• _Exercise requirements_
Can you reproduce the passage about SellAnyCar and ReserveOut below, word for word and in full, with nothing changed?

Without the need to hold inventory risk, SellAnyCar generates the bulk of its revenue through margins on cars sold. Over 20 percent of the car population in the UAE is registered with SellAnyCar, giving the company access to a significant amount of data on cars in the country.

SellAnyCar currently has the largest branch network in the UAE and continues to open new locations in the country. The company plans to expand into Qatar and Kuwait this year followed by other regional markets. The dealer network of the marketplace is continuously growing across the region which will soon enable international bidding. Additional near term growth strategies include dealer financing, and leveraging car data to generate leads to insurance companies.

Saygin Yalcin, the Founder and CEO of SellAnyCar.com, also founded the first online private shopping club in the Middle East, Sukar.com, which was later acquired by Souq.com. He said: “Selling a car used to be a lengthy and risky process. Consumers were not sure about their car’s real value, needed to arrange too many appointments with time-wasters or might have ended up getting ripped off. SellAnyCar.com makes selling any car easy, fair, and quick. You can literally find out your car’s value within 15 seconds, sell your car and get paid during your lunch break.”


ReserveOut is an online restaurant reservations platform and table management system provider in the Middle East and other growth markets. ReserveOut provides hundreds of restaurants with a reservation and table management software to manage their reservations, seating, and customer databases.

• _Entries provided_
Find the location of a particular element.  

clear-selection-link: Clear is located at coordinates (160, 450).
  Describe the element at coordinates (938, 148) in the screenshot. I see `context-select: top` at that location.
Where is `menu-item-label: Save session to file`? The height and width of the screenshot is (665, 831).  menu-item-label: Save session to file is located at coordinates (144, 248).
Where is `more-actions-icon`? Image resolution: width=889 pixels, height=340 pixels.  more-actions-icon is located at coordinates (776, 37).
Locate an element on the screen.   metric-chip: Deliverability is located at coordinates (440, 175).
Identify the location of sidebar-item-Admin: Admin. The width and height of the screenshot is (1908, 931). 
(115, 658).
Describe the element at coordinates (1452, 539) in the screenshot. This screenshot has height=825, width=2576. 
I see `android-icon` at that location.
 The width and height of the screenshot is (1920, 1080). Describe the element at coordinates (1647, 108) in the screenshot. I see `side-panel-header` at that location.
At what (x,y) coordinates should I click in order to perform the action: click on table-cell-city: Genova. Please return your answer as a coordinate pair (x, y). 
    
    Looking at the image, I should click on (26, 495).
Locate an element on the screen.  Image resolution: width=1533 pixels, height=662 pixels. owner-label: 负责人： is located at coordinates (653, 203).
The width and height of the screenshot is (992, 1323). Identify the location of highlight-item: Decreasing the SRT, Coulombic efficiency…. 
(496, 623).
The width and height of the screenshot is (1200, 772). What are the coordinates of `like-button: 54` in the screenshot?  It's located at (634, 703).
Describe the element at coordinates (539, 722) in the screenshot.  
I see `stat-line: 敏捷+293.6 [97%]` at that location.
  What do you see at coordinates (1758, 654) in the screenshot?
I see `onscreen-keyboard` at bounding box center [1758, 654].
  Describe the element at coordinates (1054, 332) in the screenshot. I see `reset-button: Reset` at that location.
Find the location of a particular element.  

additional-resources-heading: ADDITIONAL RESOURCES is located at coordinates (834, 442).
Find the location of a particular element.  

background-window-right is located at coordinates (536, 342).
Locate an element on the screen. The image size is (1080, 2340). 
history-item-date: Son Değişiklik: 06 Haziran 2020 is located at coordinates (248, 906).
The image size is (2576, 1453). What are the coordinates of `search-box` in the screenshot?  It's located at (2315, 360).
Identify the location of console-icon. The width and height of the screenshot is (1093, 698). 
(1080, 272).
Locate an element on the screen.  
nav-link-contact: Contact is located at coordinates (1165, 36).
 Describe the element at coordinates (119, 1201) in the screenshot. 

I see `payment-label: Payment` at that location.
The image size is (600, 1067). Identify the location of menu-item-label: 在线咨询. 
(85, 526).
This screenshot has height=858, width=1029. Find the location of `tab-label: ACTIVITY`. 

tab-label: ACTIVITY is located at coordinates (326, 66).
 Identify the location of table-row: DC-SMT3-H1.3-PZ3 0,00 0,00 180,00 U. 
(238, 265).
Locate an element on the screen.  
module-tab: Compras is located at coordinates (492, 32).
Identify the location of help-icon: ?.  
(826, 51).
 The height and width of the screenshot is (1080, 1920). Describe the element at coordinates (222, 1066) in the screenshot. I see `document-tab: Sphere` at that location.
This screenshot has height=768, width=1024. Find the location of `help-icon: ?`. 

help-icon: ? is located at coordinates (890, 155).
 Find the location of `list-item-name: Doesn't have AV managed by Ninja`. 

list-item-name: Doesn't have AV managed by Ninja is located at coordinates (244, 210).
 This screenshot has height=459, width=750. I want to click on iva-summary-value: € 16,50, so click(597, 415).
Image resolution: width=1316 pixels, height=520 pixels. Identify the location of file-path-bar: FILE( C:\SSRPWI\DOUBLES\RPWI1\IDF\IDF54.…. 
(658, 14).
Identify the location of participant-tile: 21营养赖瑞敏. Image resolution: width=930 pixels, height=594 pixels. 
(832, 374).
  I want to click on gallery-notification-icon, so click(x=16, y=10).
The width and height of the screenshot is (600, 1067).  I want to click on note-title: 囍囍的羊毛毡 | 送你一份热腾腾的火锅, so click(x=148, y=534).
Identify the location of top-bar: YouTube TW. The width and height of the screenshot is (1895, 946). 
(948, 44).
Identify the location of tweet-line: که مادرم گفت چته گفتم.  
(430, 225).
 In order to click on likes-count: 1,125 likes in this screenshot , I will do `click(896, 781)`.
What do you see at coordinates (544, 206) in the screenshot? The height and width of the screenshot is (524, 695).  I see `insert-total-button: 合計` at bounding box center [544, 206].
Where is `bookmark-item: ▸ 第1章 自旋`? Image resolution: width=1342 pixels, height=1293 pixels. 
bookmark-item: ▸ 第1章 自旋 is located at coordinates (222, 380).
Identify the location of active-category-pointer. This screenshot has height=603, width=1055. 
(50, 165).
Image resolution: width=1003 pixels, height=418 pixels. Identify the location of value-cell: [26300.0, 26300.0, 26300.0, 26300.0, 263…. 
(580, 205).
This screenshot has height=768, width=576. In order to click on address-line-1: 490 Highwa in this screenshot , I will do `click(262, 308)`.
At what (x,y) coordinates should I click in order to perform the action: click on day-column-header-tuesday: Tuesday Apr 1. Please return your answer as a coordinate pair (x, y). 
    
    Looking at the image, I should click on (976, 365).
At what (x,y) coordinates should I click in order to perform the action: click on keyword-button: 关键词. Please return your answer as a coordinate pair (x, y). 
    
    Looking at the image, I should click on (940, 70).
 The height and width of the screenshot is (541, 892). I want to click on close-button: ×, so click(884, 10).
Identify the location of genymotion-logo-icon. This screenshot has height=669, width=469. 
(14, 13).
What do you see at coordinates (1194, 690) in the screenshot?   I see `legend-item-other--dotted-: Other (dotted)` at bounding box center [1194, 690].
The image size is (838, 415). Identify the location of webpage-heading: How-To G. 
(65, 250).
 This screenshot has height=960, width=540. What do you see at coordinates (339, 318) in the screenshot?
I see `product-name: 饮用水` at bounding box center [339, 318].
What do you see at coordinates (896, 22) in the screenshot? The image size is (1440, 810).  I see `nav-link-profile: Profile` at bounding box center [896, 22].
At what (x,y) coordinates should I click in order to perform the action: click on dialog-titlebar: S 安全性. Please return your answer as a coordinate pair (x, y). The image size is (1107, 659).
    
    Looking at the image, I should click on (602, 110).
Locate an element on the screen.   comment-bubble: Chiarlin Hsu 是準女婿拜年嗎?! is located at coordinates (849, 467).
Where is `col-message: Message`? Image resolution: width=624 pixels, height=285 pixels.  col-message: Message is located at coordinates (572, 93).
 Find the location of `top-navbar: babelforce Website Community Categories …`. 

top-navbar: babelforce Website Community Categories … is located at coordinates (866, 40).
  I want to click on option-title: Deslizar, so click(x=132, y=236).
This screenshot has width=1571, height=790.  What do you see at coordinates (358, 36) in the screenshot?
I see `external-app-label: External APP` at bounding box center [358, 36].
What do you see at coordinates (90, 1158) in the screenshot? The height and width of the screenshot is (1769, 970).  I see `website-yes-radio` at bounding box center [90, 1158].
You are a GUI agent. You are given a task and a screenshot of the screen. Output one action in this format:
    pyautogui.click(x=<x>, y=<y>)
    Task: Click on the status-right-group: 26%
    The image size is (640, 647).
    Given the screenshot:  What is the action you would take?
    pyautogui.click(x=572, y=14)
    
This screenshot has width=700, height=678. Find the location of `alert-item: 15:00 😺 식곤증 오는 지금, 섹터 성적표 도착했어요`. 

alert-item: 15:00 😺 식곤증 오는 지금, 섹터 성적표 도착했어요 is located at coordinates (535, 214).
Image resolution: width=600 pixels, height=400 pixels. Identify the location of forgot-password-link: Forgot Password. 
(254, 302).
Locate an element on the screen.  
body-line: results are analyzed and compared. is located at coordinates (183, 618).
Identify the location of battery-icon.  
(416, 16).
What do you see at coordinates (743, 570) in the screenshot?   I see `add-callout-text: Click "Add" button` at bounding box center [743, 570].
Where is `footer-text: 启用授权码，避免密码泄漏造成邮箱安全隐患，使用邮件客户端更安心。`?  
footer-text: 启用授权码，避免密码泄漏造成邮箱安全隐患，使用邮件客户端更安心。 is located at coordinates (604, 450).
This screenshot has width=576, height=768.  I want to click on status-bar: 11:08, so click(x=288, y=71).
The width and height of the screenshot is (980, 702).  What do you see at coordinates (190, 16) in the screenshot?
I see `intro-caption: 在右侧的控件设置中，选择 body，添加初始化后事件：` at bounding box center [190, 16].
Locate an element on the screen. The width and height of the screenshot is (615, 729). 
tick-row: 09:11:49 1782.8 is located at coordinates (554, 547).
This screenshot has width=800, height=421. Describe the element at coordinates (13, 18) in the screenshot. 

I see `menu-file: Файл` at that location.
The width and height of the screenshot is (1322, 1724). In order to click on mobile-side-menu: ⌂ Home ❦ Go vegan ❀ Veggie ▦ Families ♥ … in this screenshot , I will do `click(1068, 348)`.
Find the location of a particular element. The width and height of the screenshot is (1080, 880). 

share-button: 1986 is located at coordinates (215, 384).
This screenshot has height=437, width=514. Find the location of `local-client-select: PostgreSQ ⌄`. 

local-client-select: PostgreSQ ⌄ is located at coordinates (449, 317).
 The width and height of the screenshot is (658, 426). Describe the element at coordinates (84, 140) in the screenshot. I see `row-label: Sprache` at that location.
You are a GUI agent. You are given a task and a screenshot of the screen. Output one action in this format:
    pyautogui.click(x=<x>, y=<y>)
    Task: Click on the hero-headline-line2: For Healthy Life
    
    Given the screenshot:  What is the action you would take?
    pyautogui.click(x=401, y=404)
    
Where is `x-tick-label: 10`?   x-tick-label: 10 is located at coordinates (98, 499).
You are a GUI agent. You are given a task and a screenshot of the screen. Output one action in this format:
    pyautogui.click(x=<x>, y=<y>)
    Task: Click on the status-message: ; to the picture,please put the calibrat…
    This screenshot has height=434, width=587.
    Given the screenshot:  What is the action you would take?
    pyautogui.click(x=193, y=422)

• _Completed task_
Without the need to hold inventory risk, SellAnyCar generates the bulk of its revenue through margins on cars sold. Over 20 percent of the car population in the UAE is registered with SellAnyCar, giving the company access to a significant amount of data on cars in the country.

SellAnyCar currently has the largest branch network in the UAE and continues to open new locations in the country. The company plans to expand into Qatar and Kuwait this year followed by other regional markets. The dealer network of the marketplace is continuously growing across the region which will soon enable international bidding. Additional near term growth strategies include dealer financing, and leveraging car data to generate leads to insurance companies.

Saygin Yalcin, the Founder and CEO of SellAnyCar.com, also founded the first online private shopping club in the Middle East, Sukar.com, which was later acquired by Souq.com. He said: “Selling a car used to be a lengthy and risky process. Consumers were not sure about their car’s real value, needed to arrange too many appointments with time-wasters or might have ended up getting ripped off. SellAnyCar.com makes selling any car easy, fair, and quick. You can literally find out your car’s value within 15 seconds, sell your car and get paid during your lunch break.”


ReserveOut is an online restaurant reservations platform and table management system provider in the Middle East and other growth markets. ReserveOut provides hundreds of restaurants with a reservation and table management software to manage their reservations, seating, and customer databases.